You can also automate the process of finding all URLs via Google search using a no-code automation tool like Make or n8n.

I have built one automation that you can use in Make using Scrapingdog’s Google Search API.

I have created a GIF to show how the setup works. To keep the GIF small, I have fetched only 10 results, you can keep it to 100.

This automation uses a Google sheets wherein you have to just type the domain name, and the sheet will give you 100 URLs of the domain.

Here is the blueprint for this automation import into your make.com account with your scrapingdog’s API KEY.

Method 2: Sitemaps and robots.txt

Another way to find website URLs is by checking its sitemap and robots.txt files. While this approach is more technical, it can yield more detailed results. These files offer valuable information about a website’s structure and content. Let’s explore how sitemaps and robots.txt files can help us uncover all a website’s URLs.

Using sitemaps

A sitemap is an XML file listing all important website pages for search engine indexing. Webmasters use it to help search engines understand the website’s structure and content for better indexing.

Every decent website has a sitemap as it improves Google rankings and is considered a good SEO practice.

Here’s what a standard sitemap looks like:

The <loc> element specifies the page URL, <lastmod> indicates the last modification time, and <priority> signifies the relative importance for search engines (higher priority means more frequent crawling).

Now, where to find a sitemap?
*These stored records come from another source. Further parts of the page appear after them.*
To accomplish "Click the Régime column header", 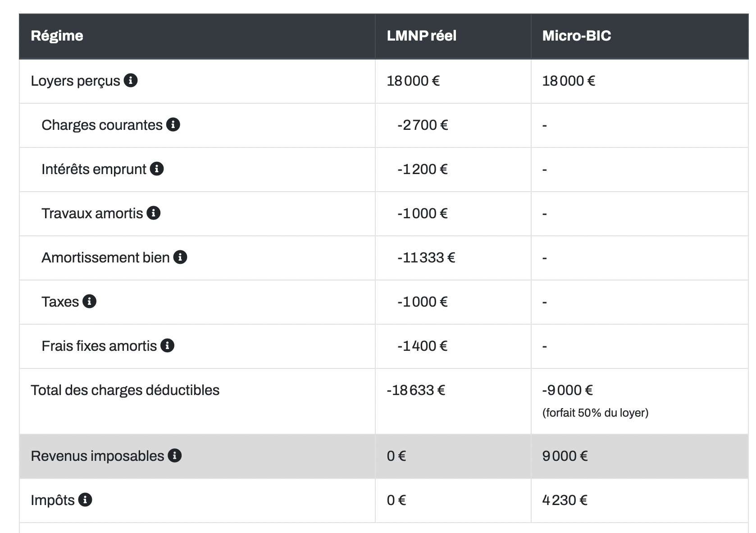I will pyautogui.click(x=197, y=36).
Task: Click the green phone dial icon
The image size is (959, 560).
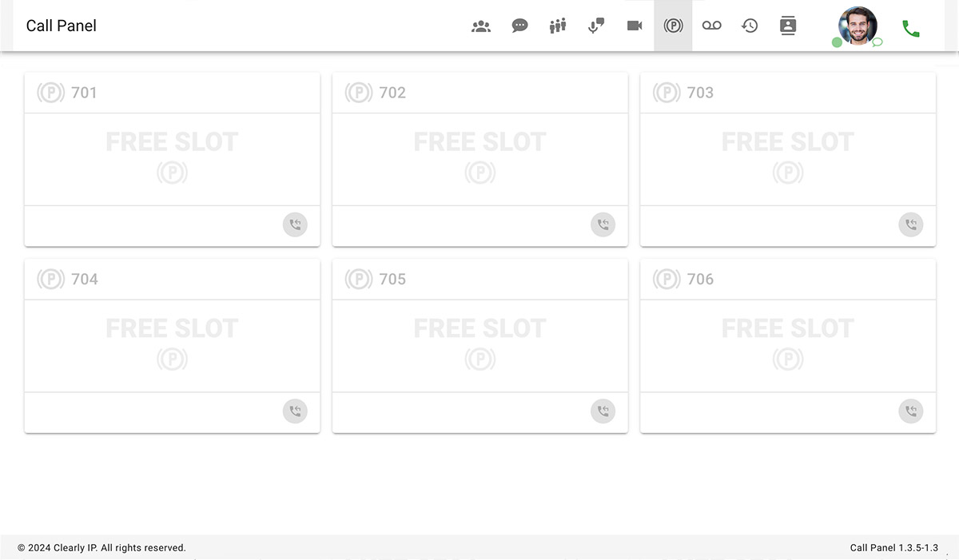Action: tap(910, 29)
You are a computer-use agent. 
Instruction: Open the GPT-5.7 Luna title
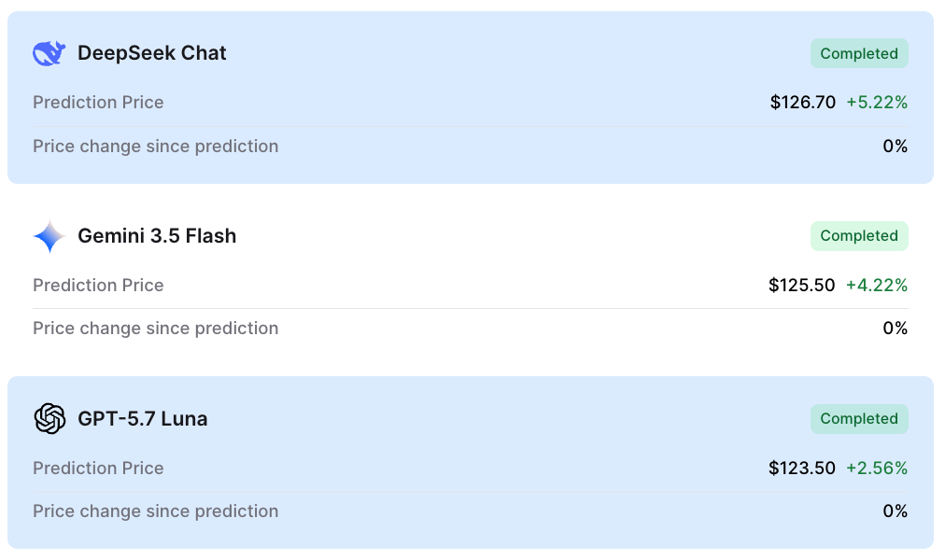point(142,418)
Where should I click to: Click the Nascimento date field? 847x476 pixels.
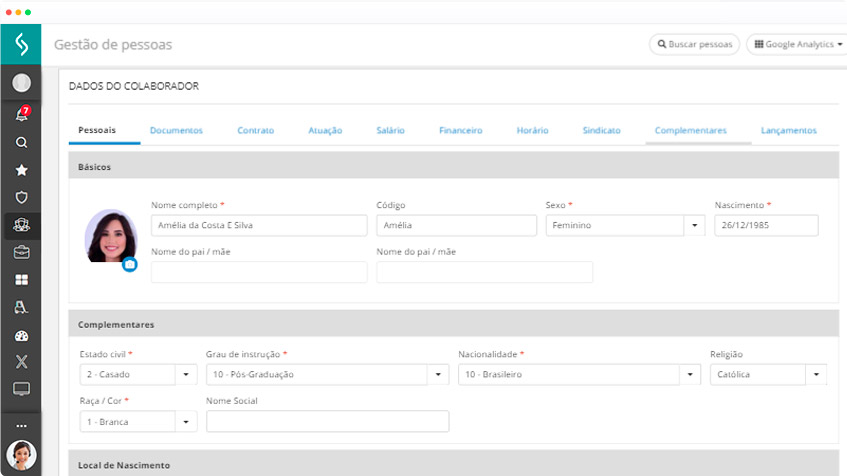766,226
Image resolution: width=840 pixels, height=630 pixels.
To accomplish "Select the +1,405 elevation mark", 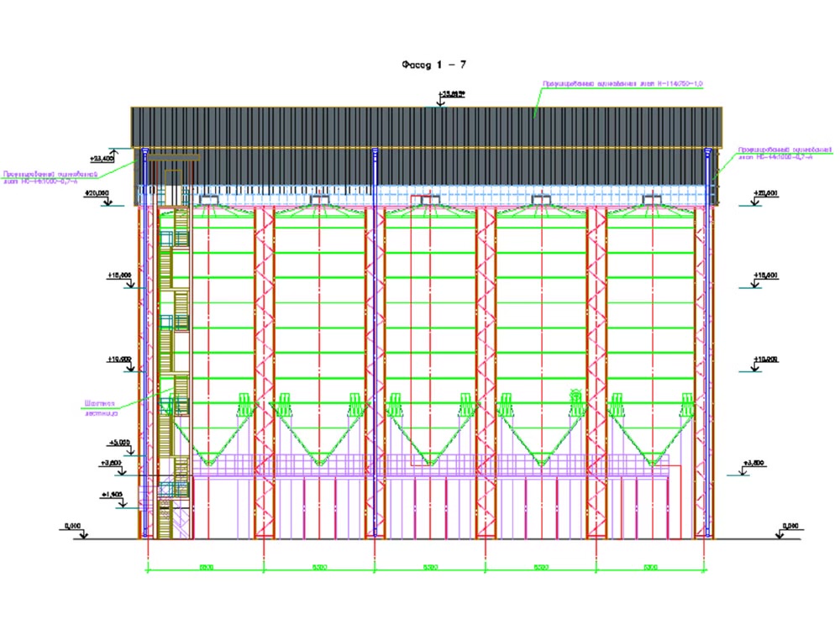I will [112, 495].
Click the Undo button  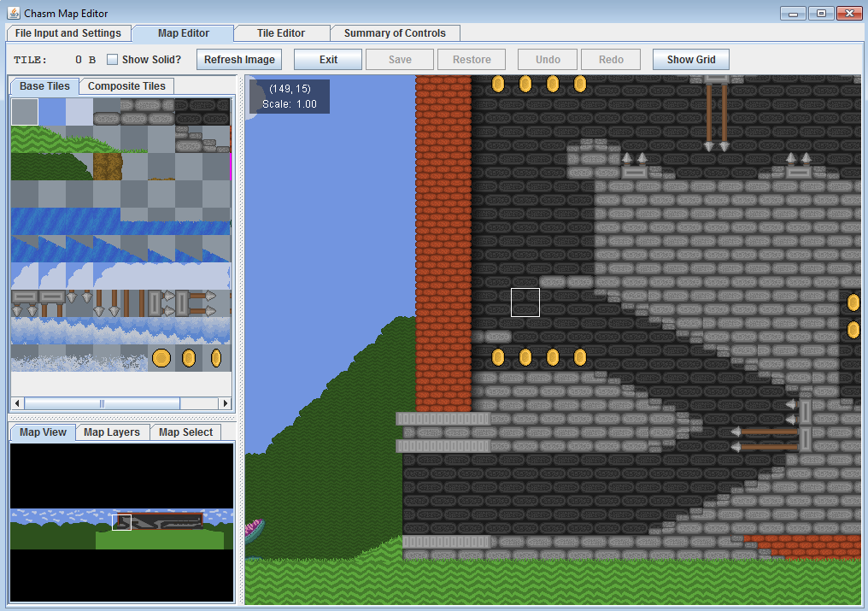pyautogui.click(x=547, y=59)
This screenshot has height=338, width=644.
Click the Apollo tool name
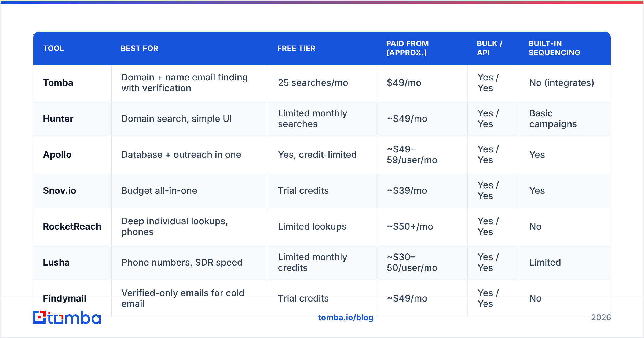57,155
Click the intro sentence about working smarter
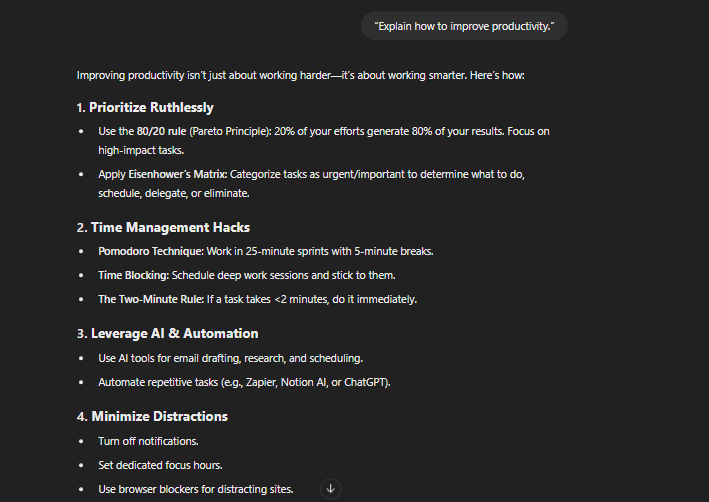 (301, 75)
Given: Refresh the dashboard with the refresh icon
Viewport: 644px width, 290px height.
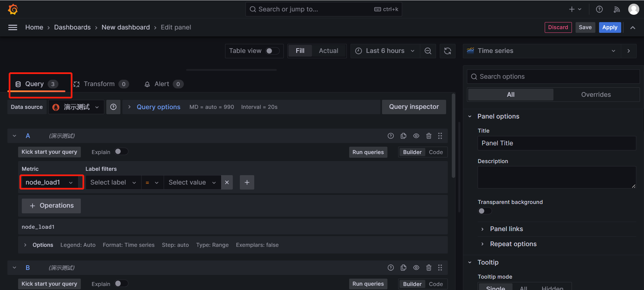Looking at the screenshot, I should (x=447, y=51).
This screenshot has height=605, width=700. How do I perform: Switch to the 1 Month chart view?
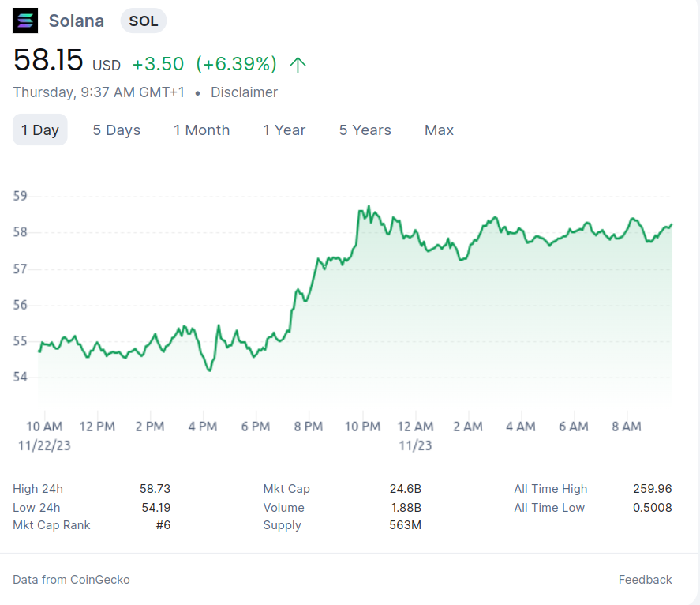click(x=201, y=130)
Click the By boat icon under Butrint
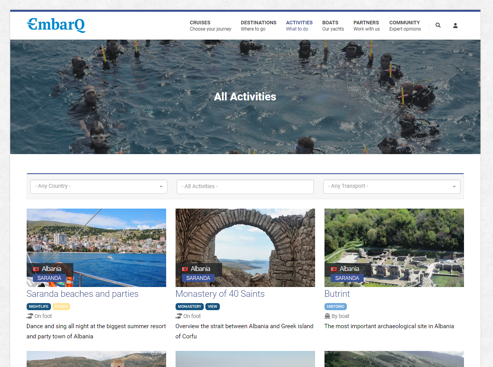 pyautogui.click(x=327, y=316)
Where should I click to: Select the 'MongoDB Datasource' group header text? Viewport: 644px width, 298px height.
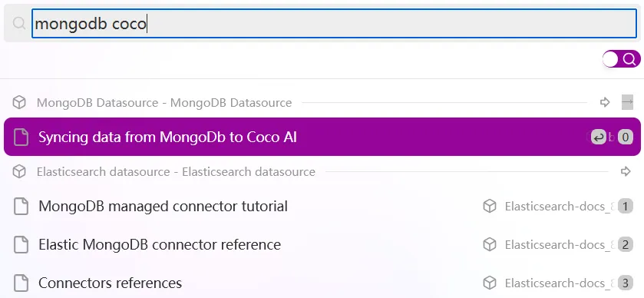click(164, 102)
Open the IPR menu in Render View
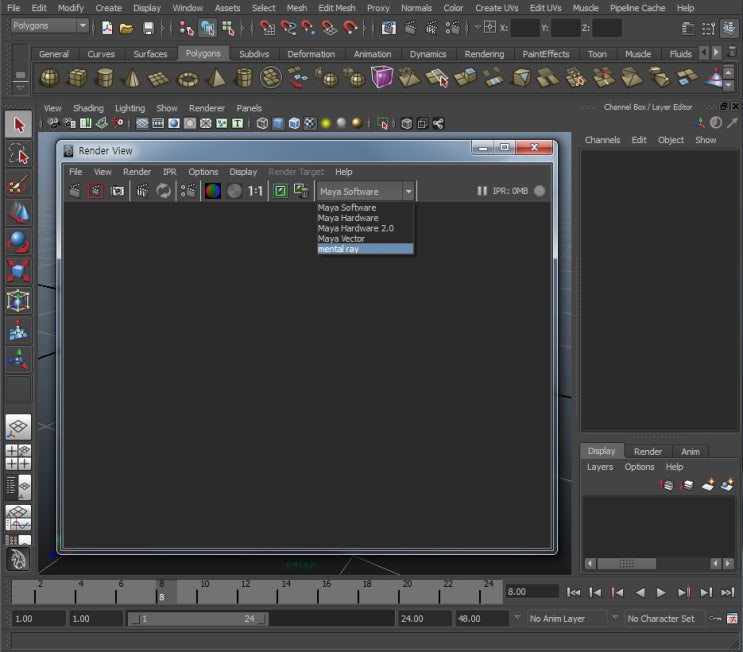This screenshot has width=743, height=652. (170, 172)
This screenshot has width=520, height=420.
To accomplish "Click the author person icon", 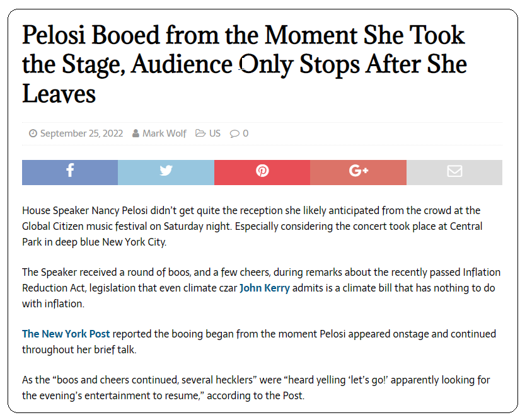I will click(136, 133).
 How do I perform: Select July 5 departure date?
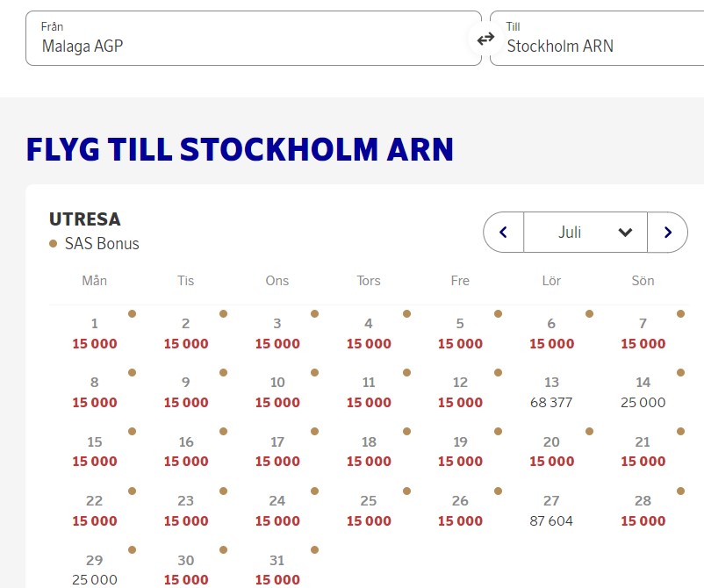(460, 333)
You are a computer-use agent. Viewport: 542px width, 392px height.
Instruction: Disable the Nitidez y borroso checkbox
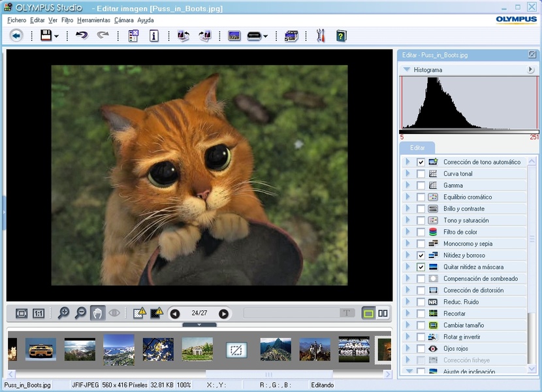[421, 255]
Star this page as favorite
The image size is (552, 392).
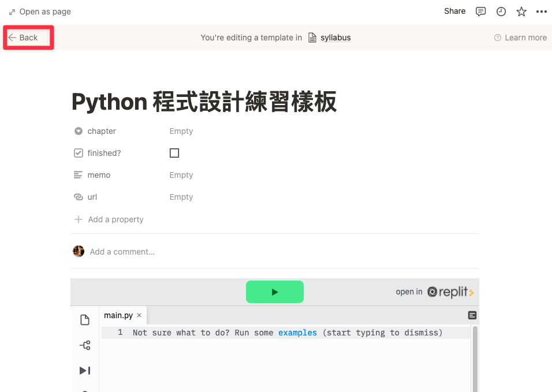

Check for /sitemap.xml on the website (e.g., https://www.scrapingdog.com/sitemap.xml)

Websites can have multiple sitemaps in various locations, including: /sitemap.xml.gz, /sitemap_index.xml, /sitemap_index.xml.gz, /sitemap.php, /sitemapindex.xml, /sitemap.gz.

Most websites mention the number of sitemaps they have under the domain in the robots.txt file, which we are going to discuss next.

Using robots.txt

The robots.txt file instructs search engine crawlers on which pages to index and which ones to exclude from indexing. It can also specify the location of the website’s sitemap. The file is often located at the /robots.txt path (e.g., https://www.scrapingdog.com/robots.txt).

Here’s an example of a robots.txt file. Some routes are disallowed for indexing. The sitemap location is also present.

You need to visit both sitemaps and find all the URLs within the website. Note that, for smaller sitemaps, you can manually copy the URLs from each tag. But for larger sitemaps, consider using an online tool to convert the XML format to a more manageable format, such as CSV. There are free tools available, like the one Seowl sitemap extractor.

Method 3: SEO Crawling Tools

Now let’s see how SEO crawling tools help us find all website pages. There are various SEO crawlers in the market, we’ll explore the free tool XML-Sitemaps.com. Enter your URL and click “START” to create a sitemap. This tool is suitable when you need to quickly create a sitemap for a small website (up to 500) pages.

The process will start and you will see the number of pages scanned (167 in this case) and the number of pages indexed (127 in this case). This indicates that only around 127 of the scanned pages are currently indexed in Google Search.

Once the crawling process is complete, the sitemap preview will display all the website’s indexed URLs, including the last modification date and time, as well as the priority of each URL.

You can download the XML sitemap file or receive it via email and put it on your website afterward.

Screamingfrog is another free tool that can help you with exporting URLs from a domain.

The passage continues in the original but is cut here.